I will let the readers themselves decide if Saxe Coburg Gotha and the Vatican constitute world recognition of nationhood.
I mean with that recognition why were the Confederates looking to England or France!
This sort of thing is a habitual problem of your posting technique, ftD. You are readily capable of discussing events in factually grounded, non-loaded terminology. Yet instead of doing so you lace your posts with venom and unnecessary invective against all things southern or friendly to the south. You exaggerate and inflate negative attributes for no factually valid purpose, hence unimportance to you becomes a denial of reality all together. Remove the arsenic from your posts and people will take you more seriously. And I mean that as constructive criticism.
First, I think you best read your own posts if you want to see arsenic.
Second, as for your constructive criticism, I thank you and will give it the consideration it deserves.

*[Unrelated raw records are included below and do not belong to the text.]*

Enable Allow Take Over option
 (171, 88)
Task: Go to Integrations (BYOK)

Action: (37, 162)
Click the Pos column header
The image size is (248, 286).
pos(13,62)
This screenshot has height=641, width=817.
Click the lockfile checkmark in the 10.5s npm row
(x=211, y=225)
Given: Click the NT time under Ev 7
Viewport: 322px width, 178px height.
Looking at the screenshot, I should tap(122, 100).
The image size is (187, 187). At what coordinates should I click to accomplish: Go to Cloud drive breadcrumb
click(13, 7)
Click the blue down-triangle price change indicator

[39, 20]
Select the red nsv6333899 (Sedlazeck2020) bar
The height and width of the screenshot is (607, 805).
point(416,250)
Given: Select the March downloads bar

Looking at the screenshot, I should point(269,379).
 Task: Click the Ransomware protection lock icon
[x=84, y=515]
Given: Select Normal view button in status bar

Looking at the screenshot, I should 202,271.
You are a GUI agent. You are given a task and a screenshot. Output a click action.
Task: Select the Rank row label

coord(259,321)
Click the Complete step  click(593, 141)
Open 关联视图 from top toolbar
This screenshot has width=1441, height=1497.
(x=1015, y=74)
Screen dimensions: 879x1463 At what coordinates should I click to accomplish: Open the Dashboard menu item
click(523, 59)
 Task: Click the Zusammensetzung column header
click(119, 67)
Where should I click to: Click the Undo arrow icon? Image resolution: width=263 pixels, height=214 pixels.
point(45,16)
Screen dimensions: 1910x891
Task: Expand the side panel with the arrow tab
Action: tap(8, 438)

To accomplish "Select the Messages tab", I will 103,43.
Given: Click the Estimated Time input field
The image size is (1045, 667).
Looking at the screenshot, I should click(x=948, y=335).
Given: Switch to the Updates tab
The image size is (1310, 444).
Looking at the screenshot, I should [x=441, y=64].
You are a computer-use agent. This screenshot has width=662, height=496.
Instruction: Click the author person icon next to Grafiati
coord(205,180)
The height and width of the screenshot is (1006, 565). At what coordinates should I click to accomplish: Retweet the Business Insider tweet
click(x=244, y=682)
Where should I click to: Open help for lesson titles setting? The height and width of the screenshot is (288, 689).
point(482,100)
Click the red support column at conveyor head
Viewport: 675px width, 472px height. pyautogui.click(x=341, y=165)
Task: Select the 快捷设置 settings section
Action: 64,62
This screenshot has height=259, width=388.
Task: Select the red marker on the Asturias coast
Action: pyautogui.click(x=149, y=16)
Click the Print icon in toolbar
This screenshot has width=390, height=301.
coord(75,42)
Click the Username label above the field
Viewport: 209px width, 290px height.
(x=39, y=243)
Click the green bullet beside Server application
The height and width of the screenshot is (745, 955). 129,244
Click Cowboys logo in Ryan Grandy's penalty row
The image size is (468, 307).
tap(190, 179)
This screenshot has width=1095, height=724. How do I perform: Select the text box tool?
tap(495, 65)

I see you have taken to diverting attention from your own unnecessarily loaded terminology by misrepresenting my position. I have no quarrel with your right to characterize those countries as "unimportant" and asserting your opinions to that effect. But when you begin belittling their own nationhood as well by denying that their recognitions were "real" you've crossed the line into a realm of personal invective against all things that show even the slightest favor to the south. Doing just that is a bad habit of yours and you exercise it with far too great of a frequency around here.
I will note as a factual aside that the entire concept of diplomatic recognition's validity in establishing nationhood derives from the medieval role of the Vatican in crowning monarchs. A monarch's reign, and thus his government, was recognized as a legitimate one through his crowning by the pope or an archbishop. Thus I would not be so quick as you are to dismiss vatican diplomatic recognition as a matter of irrelevance.
They don't. Saxe-Coburg-Gotha was a duchy loosely connected to Prince Albert of England (the one in the can). Even then, the nature of the "diplomatic recognition" by the Vatican is a reach.